When my children were young working part time worked well, it meant I could be the one who picked them up from school, I could attend every school event and my eldest needed a little more support due nuerodiversity and schools struggles with the nuerodiverse. I had always planned on moving into a more academic field once they were all at senior school level. I have plenty of qualifications ready to go. Charlotte of course just wants to be teen and do all the regular stuff that goes with it.
How does the saying go “Life is what happens while you are busy making other plans” J Lennon, and so it did. Anyone who reads this blog knows what happened next. My daughter developed cancer, followed by a diagnosis of Cowden Syndrome and later Chronic Fatigue Syndrome, Postural Orthstatic Syndrome, OCD and anxiety. She needs me, she needs me to there, to help her with homeschooling, to take her to appointments, to make her food, to look after her. Life took a detour and my daughter became disabled and I became her carer (as much as I dislike the word). Now I want to make it quite clear that I do not resent that in the slightest, I would not want anyone else to do this for her.
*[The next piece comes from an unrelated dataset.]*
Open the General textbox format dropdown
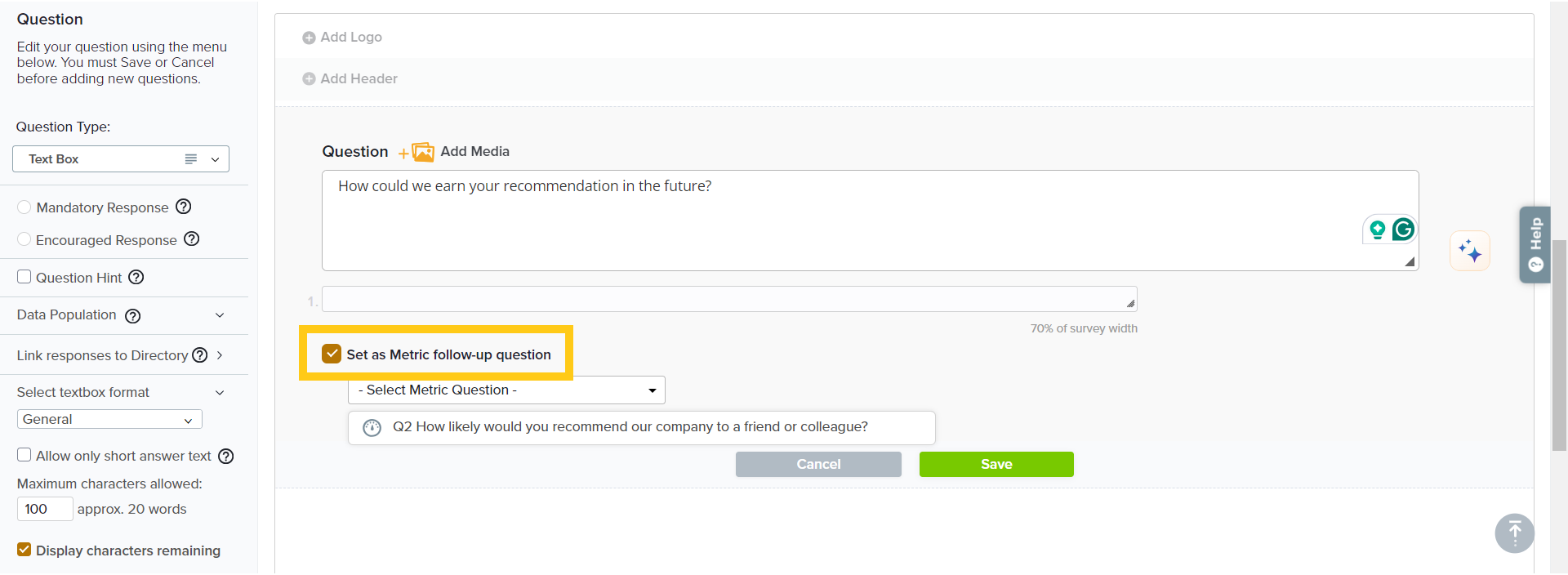 tap(109, 420)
What I would wish is that we both could have a normal life, that she could be at school and out at the weekend, worrying about crushes and ridiculous fashion, that I could be out at work and furthering myself in some way. That our lives had not detoured. But they have and I think it’s ok to occassionally mourn that, to acknowledge that I wish things were different. To say “honestly I wish my daughter had the opportunities yours does, I wish I had the opportunities you have” I wish we didn’t have a wall around our choices.
I know I’m not alone in this, carers of all ages all over the world face the same thing, it’s a tough thing to talk about though as I am sure none of us want to make our loved one feel that we don’t want to be there for them. Of course we do, what I mourn and again I’m sure it’s the same for most people in my situation is the life we both should have had. I know at times she feels left behind behind by her friends and I feel left behind by life. I feel like my family runs just to stand still as the chance to move forwards just isn’t there, we still fight to every day.
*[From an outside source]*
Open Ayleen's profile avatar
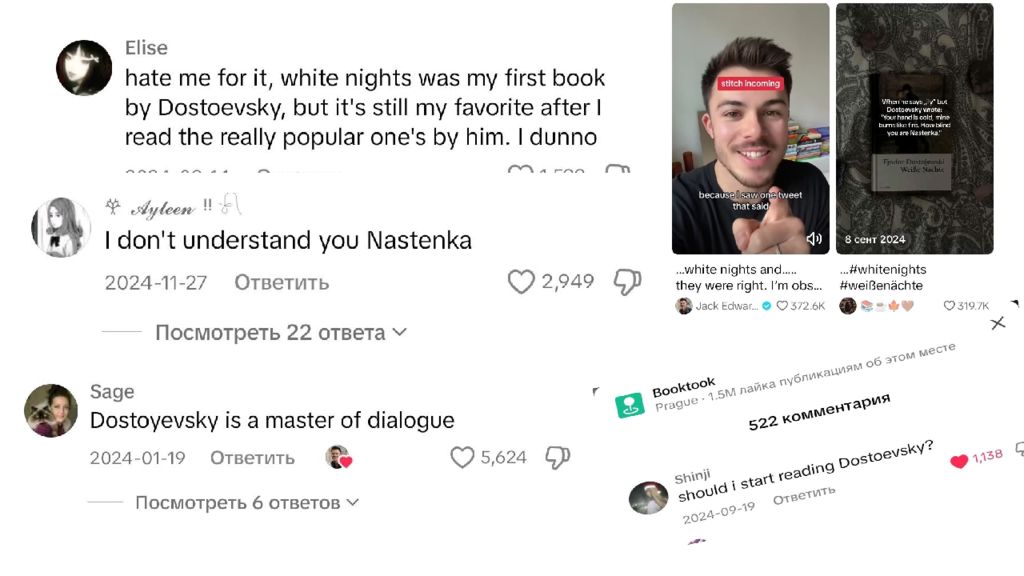 click(x=61, y=227)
I also know there are those who look down on me for being a “yoga teacher” while their careers have soared, It;s been made clear in both subtle and not so subtle ways. I guess that one is on them for having a narrow perspective of success. It never ceases to sting though when someone puffs up in front of me, boasts of this that and the other then asks with a hint of derision if “I’m still doing my yoga thing” in a way that makes me feel small in comparison.
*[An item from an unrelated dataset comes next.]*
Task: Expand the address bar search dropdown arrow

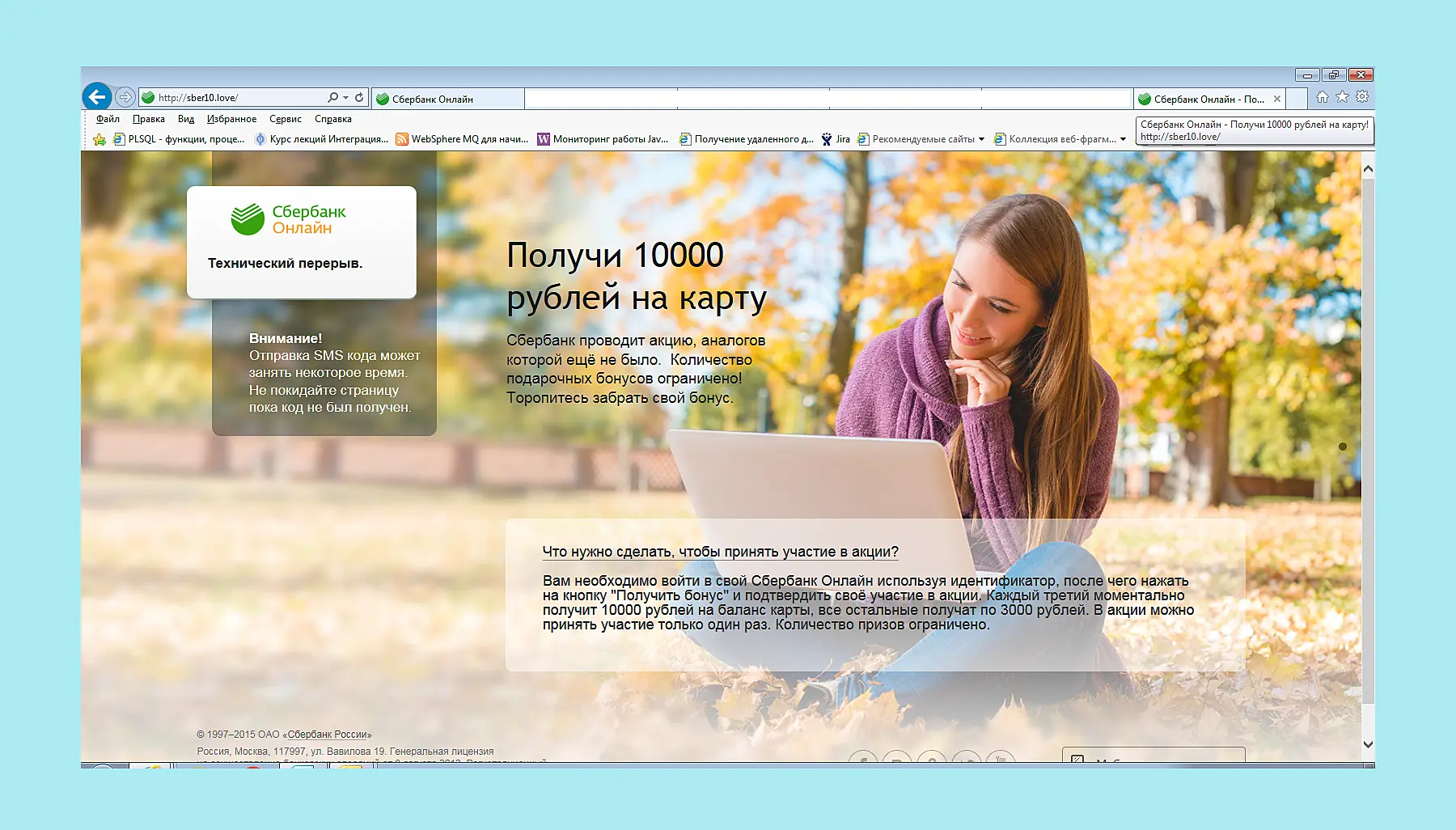Action: [x=345, y=97]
In reality this year has been a success just in a different measure, Charlotte and I started the year with us both desperately nervous about full time home schooling and by the end of June she had sat 3 GCSE,s at 14, quite successfully I’m sure (we don’t know yet and are rather excited). She is happy and by god that means more to me than anything else in this world and we have time together, a luxury not many families do.
I have freedoms a full time working person doesn’t have, I can run in the middle of a day or go to the gym in the middle of the day while Charlotte is resting. I enjoy the job I have as a yoga teacher, actually I LOVE it especially where I teach at the moment.
Please forgive me though if every once in a while I have a pang of jealously when your teen is off to prom or you get a promotion or buy a new house. I’m happy for you, I genuinely am I just occasionally feel the walls around Charlotte and I.